**Task brief**
Whenever the string "field" turns up in a line below, that line should be copied.

**Input data**
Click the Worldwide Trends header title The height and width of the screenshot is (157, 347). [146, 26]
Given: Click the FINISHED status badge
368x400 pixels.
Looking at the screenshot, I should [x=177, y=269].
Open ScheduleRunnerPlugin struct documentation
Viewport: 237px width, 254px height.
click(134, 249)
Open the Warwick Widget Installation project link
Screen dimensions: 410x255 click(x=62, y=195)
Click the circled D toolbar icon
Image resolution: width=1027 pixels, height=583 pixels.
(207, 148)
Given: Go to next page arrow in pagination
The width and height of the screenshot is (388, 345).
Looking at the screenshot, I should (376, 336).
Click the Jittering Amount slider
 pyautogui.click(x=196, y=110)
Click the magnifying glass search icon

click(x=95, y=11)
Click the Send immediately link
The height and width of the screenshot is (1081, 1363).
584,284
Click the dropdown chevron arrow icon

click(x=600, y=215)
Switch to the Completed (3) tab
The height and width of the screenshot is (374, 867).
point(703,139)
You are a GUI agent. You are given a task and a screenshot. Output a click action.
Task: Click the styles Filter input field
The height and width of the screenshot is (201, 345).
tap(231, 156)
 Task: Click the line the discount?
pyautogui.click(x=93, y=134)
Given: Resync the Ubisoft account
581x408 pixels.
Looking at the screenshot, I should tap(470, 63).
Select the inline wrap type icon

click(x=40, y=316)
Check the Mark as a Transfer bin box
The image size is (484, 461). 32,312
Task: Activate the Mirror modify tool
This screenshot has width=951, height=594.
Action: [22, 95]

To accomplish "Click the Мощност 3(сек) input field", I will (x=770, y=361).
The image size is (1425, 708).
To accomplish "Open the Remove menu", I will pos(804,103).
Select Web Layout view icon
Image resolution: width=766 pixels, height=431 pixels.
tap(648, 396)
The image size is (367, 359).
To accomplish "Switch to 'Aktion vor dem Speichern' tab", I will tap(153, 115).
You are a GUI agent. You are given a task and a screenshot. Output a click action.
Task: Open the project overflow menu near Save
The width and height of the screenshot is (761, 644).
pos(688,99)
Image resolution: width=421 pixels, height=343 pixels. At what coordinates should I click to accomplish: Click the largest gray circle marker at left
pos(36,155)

**Answer to this task**
Task: Click the styles Filter input field
To accomplish "Click the Мощност 3(сек) input field", I will (x=770, y=361).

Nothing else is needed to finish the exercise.